We can certainly do with improvements to Internet Explorer – but let’s not pretend that Mozilla’s Firefox is the “safe alternative” – it’s a bit like claiming that Iraq today is a democracy.

Reports yesterday that Windows (specifically Windows Server 2003) trumped Linux on security issues is no real surprise – I’ve been saying for some time that the whole anti-Microsoft thing was just a combination of hype and jealousy, and it’s gratifying that more evidence is emerging that I was right!

Of course, the fact that Microsoft funded the research will be used to try and undermine the conclusions of the report – but that’s so obviously an ad hominem argument that I’m surprised anyone gives it much house room. The only meaningful response the open source community should be trying to make is to dispute the facts: it either is, or it isn’t, true that the Microsoft platform recorded 52 vulnerabilities against the Linux installation’s 174. (174? – wow!)

Once that claim is admitted or proved wrong, there’s then a possible discussion about the comparitive seriousness of the vulnerabilities – and that’s the arena this conversation should be in. Anything else is just pandering to spin and hype – and look where that got us in Iraq.

A sensible article on Firefox in an enterprise environment leads to the obvious conclusion that anyone who buys a product in its o.x or 1.ox versions ought not to be employed (or not for very much longer, anyway) in any organization that is even minimally risk aware.

And, frankly, you don’t have to be much of a contrarian to spot that Firefox isn’t much of a competitor for Internet Explorer. While the out-crowd hype has driven Firefox market share to 8.45% in a short space of time, IE still has 87.28% of the market. When Firefox started out, the IE share was about 96%. 1-0 for hype.

Now, ask yourself: if you were a criminal (hackers, crackers, and other malcontents included), and you wanted to attack websurfers, what would you target? The two or three browsers that, between them, have less than 5% of the market, or the single one that has about 96%? Ok, so, given that the both the professional and the amateur online criminal fraternities have been targetting IE for a few years, how many vulnerabilities do you think they may have found by now?

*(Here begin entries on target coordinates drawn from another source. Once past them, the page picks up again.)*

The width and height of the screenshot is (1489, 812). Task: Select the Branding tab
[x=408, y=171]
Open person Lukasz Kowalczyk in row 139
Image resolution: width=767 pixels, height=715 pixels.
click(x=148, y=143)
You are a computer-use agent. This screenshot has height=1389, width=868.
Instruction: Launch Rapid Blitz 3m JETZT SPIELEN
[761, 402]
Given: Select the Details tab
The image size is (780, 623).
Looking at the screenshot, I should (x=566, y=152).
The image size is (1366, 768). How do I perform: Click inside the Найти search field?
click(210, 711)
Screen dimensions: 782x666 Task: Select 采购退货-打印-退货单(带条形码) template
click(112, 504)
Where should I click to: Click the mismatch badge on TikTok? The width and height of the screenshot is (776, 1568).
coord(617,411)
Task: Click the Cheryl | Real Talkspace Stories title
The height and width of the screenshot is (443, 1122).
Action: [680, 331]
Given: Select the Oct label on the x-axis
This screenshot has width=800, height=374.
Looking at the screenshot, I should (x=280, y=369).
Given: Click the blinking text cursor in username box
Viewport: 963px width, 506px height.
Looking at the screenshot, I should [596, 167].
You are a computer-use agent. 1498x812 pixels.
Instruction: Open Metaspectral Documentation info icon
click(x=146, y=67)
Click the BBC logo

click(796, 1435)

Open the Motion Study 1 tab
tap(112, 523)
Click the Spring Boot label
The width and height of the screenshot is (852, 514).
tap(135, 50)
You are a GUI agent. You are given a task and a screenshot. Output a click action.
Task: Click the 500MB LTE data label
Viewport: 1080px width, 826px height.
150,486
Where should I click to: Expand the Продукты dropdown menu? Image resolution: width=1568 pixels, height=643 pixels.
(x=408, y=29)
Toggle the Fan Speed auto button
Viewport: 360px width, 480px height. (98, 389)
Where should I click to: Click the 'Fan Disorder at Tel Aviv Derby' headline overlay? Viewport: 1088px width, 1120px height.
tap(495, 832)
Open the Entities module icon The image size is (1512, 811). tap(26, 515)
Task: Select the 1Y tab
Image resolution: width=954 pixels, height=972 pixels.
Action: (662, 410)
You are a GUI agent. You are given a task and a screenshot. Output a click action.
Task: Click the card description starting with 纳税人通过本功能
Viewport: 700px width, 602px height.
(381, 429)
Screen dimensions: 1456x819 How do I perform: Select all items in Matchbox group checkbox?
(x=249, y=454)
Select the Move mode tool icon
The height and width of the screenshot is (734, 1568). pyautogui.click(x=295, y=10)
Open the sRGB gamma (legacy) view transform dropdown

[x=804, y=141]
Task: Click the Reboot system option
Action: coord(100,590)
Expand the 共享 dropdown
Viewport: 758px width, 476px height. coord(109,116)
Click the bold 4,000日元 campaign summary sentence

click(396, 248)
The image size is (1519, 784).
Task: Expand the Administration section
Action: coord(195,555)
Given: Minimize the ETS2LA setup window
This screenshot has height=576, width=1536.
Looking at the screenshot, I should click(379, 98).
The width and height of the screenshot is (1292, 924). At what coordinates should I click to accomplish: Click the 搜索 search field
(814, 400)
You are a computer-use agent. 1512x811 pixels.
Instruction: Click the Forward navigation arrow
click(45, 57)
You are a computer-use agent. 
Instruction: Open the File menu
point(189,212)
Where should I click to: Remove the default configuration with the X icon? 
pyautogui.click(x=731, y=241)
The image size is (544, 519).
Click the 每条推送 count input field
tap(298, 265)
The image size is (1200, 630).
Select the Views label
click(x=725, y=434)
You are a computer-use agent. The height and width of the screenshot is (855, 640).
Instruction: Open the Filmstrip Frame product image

And, given our apparently insatiable mania for bigger, better, faster, cooler, NOW! – what’s the likelihood of new IE releases having new vulnerabilities?

In other words, browsers are always going to have holes, and the crooks are always going to focus on exploiting the holes. And they sure are – witness the flaw found last month in all browsers EXCEPT IE. Hmm.

So, on the one hand, we’ve got Microsoft – who’ve built a machine for cranking out updates and getting them to end users quickly and efficiently – and on the other, we’ve got Mozilla, who’ve got… how many guys actually working on fixes?

Of their nightly builds, Mozilla say this: “You will find bugs, and lots of them. Mozilla might crash on startup. It might delete all your files and cause your computer to burst into flames.”

Thanks. That’s a helpful warning.

Even Mozilla recognise that the hype is running out of steam.